Un hébergeur certifié HDS doit notifier toute fuite de données dans les 72 heures aux autorités compétentes (CNIL et ANS). En tant que thérapeute, vous êtes responsable d'informer également :

• La CNIL via leur formulaire en ligne (sous 72 h)
• Vos patients concernés sans délai si la fuite présente un risque pour eux

L'avantage d'un hébergement HDS : les données sont chiffrées au repos (AES-256). Même en cas d'intrusion, les données sont inaccessibles sans la clé. La sanction CNIL est généralement réduite si vous prouvez que vous avez fait le nécessaire.

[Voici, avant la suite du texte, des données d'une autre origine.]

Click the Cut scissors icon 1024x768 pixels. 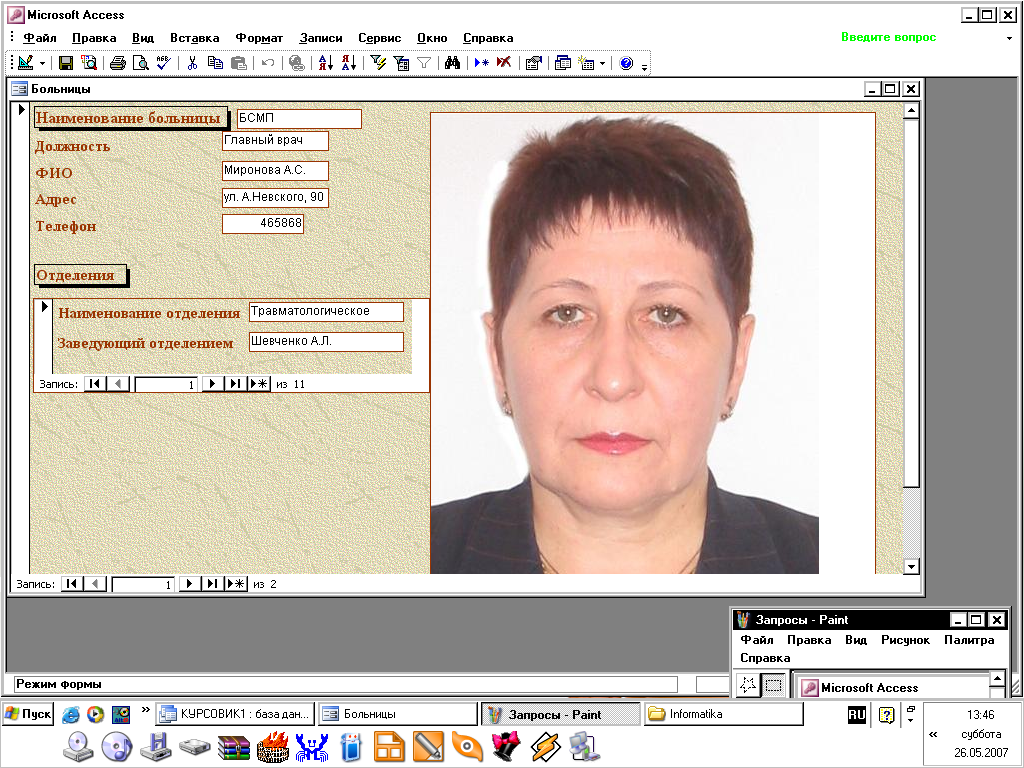coord(192,63)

9. Conclusion : que faire dès demain ?

Si vous êtes thérapeute et que vous stockez des données patient ailleurs que dans un logiciel HDS :

1. Listez où sont vos données aujourd'hui (Drive, Dropbox, mail, papier, logiciel actuel)
2. Choisissez un logiciel certifié HDS v2.0 qui couvre vos besoins (agenda, dossier patient, comptes-rendus, facturation)
3. Migrez progressivement vos dossiers (papier → scan → logiciel ; Drive → export → logiciel)
4. Supprimez les copies sur les services non conformes après migration
5. Informez vos patients du nouveau cadre (signe de sérieux et de respect)

Ce travail prend 1 à 2 weekends. Investissement : ~30 €/mois pour un logiciel HDS conforme. Retour : tranquillité d'esprit légale et image professionnelle renforcée.